__Task directions__. Work through the entries below and show every line in which "progress" is found.

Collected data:
>>
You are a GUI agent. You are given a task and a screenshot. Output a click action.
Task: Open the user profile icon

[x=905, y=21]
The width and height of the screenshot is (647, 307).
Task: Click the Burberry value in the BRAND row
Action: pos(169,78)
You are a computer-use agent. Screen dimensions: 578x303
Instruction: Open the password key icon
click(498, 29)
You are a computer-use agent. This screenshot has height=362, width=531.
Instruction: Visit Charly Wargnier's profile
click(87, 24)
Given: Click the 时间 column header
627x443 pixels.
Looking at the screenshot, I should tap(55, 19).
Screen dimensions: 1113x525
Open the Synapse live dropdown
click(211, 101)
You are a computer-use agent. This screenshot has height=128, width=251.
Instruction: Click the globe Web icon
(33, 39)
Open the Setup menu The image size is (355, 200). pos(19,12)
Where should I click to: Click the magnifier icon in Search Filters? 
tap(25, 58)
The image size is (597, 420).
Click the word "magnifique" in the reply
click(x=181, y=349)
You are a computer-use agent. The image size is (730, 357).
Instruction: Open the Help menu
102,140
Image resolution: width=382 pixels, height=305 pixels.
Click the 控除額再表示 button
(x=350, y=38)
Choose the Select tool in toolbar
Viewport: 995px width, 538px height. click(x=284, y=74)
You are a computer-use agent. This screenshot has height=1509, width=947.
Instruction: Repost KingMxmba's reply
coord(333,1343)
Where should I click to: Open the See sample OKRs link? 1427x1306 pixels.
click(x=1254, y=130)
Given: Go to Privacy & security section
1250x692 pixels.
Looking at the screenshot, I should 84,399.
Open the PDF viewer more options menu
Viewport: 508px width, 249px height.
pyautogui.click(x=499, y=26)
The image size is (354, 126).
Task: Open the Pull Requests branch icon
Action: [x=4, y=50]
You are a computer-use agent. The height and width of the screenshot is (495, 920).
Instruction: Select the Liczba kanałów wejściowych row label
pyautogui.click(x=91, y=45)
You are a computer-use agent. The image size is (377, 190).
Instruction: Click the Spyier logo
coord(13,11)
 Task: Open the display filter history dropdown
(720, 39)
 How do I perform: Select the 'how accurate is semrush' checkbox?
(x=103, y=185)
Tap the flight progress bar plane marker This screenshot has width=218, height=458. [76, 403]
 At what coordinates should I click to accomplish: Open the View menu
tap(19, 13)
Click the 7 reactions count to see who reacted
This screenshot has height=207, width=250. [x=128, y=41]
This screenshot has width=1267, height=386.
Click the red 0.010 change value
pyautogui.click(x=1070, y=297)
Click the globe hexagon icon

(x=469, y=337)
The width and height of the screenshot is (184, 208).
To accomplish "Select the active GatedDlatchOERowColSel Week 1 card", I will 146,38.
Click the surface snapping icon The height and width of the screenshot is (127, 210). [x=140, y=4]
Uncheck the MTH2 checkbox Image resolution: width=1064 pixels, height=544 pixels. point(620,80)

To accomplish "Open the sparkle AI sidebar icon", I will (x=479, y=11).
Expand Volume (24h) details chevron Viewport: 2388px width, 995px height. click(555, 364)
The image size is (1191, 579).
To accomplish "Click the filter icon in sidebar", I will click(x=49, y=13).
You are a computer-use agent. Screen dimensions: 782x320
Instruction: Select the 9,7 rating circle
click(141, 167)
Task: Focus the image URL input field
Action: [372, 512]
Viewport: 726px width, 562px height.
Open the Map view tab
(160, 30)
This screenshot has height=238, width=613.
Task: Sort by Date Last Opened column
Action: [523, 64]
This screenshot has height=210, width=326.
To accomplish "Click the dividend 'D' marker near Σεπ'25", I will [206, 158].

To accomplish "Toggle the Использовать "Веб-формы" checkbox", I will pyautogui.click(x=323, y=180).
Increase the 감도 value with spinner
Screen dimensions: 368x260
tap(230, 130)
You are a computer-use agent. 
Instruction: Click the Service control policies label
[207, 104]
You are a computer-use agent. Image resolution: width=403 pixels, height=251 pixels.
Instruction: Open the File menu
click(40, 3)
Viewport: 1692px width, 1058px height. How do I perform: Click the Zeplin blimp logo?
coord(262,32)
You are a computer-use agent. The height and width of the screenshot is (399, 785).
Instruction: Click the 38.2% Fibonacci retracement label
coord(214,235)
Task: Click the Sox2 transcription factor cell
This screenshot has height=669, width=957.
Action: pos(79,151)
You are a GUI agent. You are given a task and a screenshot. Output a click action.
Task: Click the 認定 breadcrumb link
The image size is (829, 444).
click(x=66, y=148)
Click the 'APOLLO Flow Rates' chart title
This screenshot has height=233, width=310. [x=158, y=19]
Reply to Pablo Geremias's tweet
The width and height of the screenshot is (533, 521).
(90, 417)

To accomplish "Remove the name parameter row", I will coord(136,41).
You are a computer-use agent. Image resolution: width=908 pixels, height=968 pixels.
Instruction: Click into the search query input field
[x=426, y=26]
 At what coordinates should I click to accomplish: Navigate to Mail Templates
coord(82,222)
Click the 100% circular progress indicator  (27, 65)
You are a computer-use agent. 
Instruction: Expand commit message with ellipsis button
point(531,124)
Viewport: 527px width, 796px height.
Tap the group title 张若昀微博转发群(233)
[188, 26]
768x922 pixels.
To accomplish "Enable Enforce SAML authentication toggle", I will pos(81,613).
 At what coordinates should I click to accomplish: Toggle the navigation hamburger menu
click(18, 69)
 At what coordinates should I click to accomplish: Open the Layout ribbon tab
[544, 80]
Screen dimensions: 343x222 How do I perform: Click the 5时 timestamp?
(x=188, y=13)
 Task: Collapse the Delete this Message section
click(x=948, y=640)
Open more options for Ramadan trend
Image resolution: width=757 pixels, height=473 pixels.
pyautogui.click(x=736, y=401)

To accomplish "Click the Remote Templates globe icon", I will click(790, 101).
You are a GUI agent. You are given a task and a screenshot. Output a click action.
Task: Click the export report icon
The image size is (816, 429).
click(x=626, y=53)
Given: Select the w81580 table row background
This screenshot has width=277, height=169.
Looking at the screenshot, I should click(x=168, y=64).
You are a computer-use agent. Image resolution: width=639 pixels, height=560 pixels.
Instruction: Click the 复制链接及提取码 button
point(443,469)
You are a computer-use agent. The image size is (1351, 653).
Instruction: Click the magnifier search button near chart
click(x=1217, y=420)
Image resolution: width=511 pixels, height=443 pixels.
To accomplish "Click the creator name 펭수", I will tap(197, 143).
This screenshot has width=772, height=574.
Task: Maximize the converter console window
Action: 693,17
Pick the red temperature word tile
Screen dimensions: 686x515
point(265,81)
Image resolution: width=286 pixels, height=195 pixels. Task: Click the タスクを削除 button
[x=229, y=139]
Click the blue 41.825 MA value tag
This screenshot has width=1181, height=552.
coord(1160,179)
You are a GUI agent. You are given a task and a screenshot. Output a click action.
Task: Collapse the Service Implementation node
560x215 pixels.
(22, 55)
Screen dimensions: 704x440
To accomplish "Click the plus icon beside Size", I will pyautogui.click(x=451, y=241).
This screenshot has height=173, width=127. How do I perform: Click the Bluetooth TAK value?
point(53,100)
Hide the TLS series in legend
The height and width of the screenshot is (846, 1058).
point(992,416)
<<
__Output for this exercise__.
Tap the flight progress bar plane marker This screenshot has width=218, height=458. [76, 403]
Click the 100% circular progress indicator  (27, 65)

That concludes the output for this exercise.